On Feb 13th, Alibaba reported strong quarterly earnings that top analyst expectations: Revenue grew 38% YoY (33% excluding Kaola) to RMB 161 billion, and non-GAAP net income grew 56% YoY to RMB 46.5 billion. The solid earnings were driven by robust profitability in “marketplace core-commerce”, which grew 22% YoY to RMB 66.3 billion, and less loss in other subsidies: -15.7 billion (FQ3'20) versus -17.7 billion (FQ3'19).
Updates on coronavirus: social responsibility and near-term business impact
Immediately following the outbreak of coronavirus, Alibaba has taken steps to help local communities and support SMEs. Alibaba leveraged its platform to provide both physical medical goods and digital tools for local communities. For example, Cainiao Logistics delivered 26 million medial units to Hubei Province, Eleme/Freshippo remained open during the virus outbreak, and DingTalk introduced digital health check-in. Alibaba also provided a number of relief measures, including reductions of business operation costs and waive of interest payments to help SMEs get by.
Alibaba management expects the near-term impact of coronavirus to be significant across its subsidies, with eCommerce is affected by factory shutdown and limited delivery capacity (20% of availability), and Fliggy is affected by travel cancellation. Over the long-term, CEO Daniel Zhang expects the coronavirus will speed up the digitalization for both Chinese consumers and businesses.

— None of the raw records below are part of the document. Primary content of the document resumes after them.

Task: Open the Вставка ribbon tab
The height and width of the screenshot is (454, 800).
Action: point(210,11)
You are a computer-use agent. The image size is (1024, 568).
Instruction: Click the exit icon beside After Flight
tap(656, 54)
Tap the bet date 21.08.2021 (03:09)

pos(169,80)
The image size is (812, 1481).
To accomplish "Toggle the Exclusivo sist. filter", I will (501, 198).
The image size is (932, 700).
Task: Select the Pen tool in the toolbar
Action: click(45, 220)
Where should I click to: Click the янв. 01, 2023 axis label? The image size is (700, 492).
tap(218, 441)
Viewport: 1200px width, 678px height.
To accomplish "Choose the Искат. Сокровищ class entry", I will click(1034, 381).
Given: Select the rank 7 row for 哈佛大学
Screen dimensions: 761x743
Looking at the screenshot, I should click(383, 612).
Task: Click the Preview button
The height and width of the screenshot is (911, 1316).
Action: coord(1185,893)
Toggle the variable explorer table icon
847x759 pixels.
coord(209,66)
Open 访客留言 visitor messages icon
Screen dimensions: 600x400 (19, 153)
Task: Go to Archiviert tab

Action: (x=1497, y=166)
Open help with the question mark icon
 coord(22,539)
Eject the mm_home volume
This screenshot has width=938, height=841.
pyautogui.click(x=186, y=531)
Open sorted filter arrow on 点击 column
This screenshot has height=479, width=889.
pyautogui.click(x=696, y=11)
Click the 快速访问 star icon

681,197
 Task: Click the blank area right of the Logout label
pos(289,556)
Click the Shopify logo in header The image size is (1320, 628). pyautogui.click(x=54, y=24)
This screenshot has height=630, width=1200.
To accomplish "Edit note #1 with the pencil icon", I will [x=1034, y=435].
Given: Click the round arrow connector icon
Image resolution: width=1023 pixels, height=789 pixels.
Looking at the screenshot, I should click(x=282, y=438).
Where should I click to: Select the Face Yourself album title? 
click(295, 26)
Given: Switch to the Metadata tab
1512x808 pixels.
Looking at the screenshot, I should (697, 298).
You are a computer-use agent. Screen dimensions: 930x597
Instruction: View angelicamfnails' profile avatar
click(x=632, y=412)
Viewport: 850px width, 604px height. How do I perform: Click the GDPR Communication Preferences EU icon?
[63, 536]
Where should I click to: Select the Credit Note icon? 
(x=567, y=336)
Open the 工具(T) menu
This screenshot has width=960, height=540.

AliCloud: turning profitable in 2020?
During the quarter AliCloud grew its revenue by 62% YoY to RMB 10.7 billion, and adjusted EBITA margin also improved to -3%. At an annual run-rate of 42.8 billion RMB ($6.1 billion USD), AliCloud is close to AWS’s size in 2015. As AliCloud rolled out more and more higher-margin cloud-native services such as PolarDB and OceanDB etc., we think 2020 will be a critical year for AliCloud to achieve profitability.
DingTalk
According to the management, DingTalk has experienced explosive growth in DAU and the number of corporate users, as there are 200 million people working from home during the coronavirus outbreak. We reckon that the TAM for Chinese work-collaboration tools will be significant over time. Competitors such as Huawei and ByteDance are also aggressively promoting their own services, such as WeLink and Feishu. Our channel check suggests that Hauwei WeLink uses Zoom’s SDK. We also expect Chinese cloud providers and data-center colo companies to benefit from hosting work collaboration apps.
Local Services
The management commented several times during its earnings call that, despite the negative impact of coronavirus on food deliveries, the company will remain committed to growing local services. During 2019, Alibaba took a different approach to compete more effectively with Meituan, the leader of local services in China. Rather than spending heavily on subsidies through its Eleme platform, Alibaba integrates local services tightly into its ecosystem now. Alibaba's various business segments, such as eCommerce, financial services, new retail, and travel businesses, all allocate part of their traffic to promote local services. For example, Ele.me acquired 48% of its new customers from the Alipay app in FQ3'20. AliCloud also launched PaaS/SaaS functions to help offline companies transform digitally more easily. Ant Financial’s CEO was named Chairman of local services, in charge of implementing the overall strategy. In November 2019, Alibaba successfully completed its Hong Kong IPO, raising $12.9 billion. Ant Financial is expected to hold its IPO in 2020. With abundant funding and an integrated strategy, we think Alibaba can scale up its local services despite fierce competition.